Autophagy dysregulation caused by ApoM deficiency plays an important role in liver lipid metabolic disorder

Autophagy is thought to be a key mechanism in maintaining the balance of liver lipid metabolism. However, the relationship between apolipoprotein M (ApoM) and autophagy has not been reported, and the role of ApoM in triglyceride metabolism is still unclear. In this study, we investigated the correlation between ApoM and autophagy and liver triglyceride metabolism in ApoM-knockout animal and cellular models. First, we observed that spontaneous hepatic steatosis developed in the liver of adult ApoM^?/? mice, which was presented as the accumulation of large quantities of lipid droplets in hepatocytes under electron microscopy; Oil Red O staining showed significant accumulation of triglycerides.
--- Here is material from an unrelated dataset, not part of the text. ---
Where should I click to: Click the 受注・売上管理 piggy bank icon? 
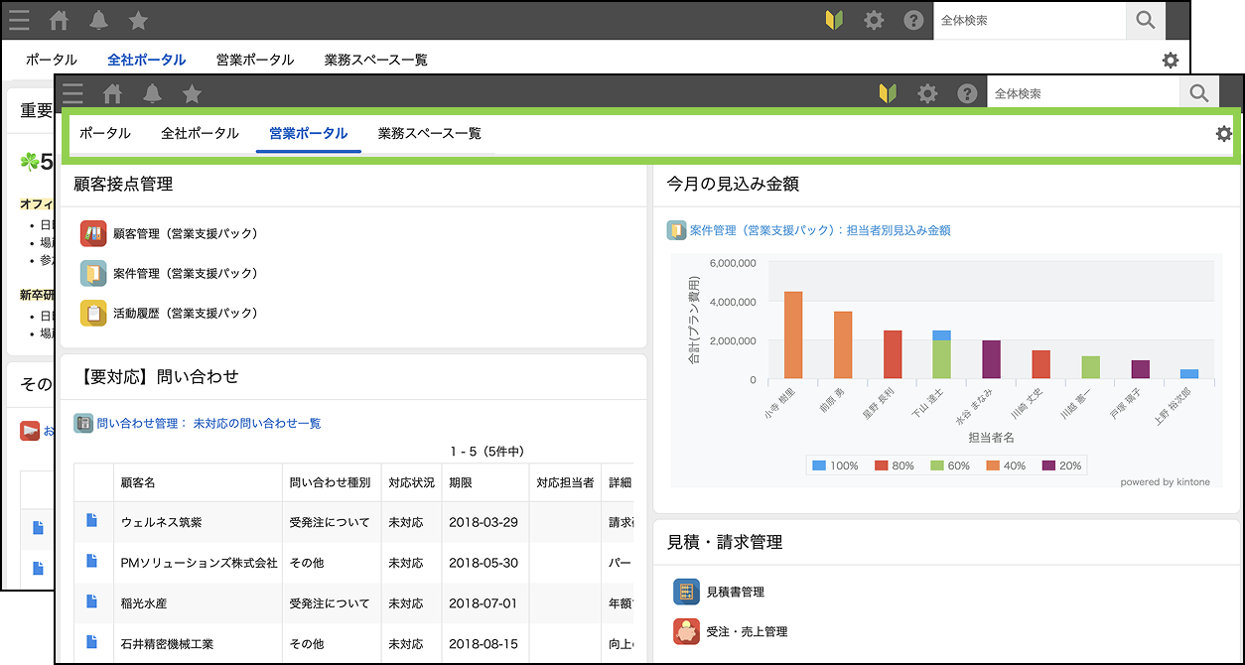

At the molecular level, the expression of lipid synthesis-associated proteins (primarily triglyceride synthesis) as well as acetyl-CoA carboxylase alpha (ACACA), fatty acid synthase (FASN) and sterol regulatory element-binding protein 1 (SREBP1) was upregulated. Moreover, lipid metabolic disorder and accumulation were accompanied by dysfunction in autophagy, which displayed predominantly as inhibition of the degradation pathway; for example, P62 protein accumulated and key proteins involved in the initiation of autophagy including ATG7, ATG5-12, Beclin1 and the LC3BII/LC3BI ratio were upregulated as a feedback response. When the autophagy dysfunction was ameliorated by the activation of autophagy pathways induced by starvation, the lipid metabolic disorder was corrected to a certain extent. This suggests that the autophagy dysfunction caused by the deficiency of ApoM is an important factor in hepatic steatosis (triglyceride accumulation). ApoM plays a key role in normal autophagy activity in the liver and thereby further regulates the metabolism of liver lipids, particularly triglycerides.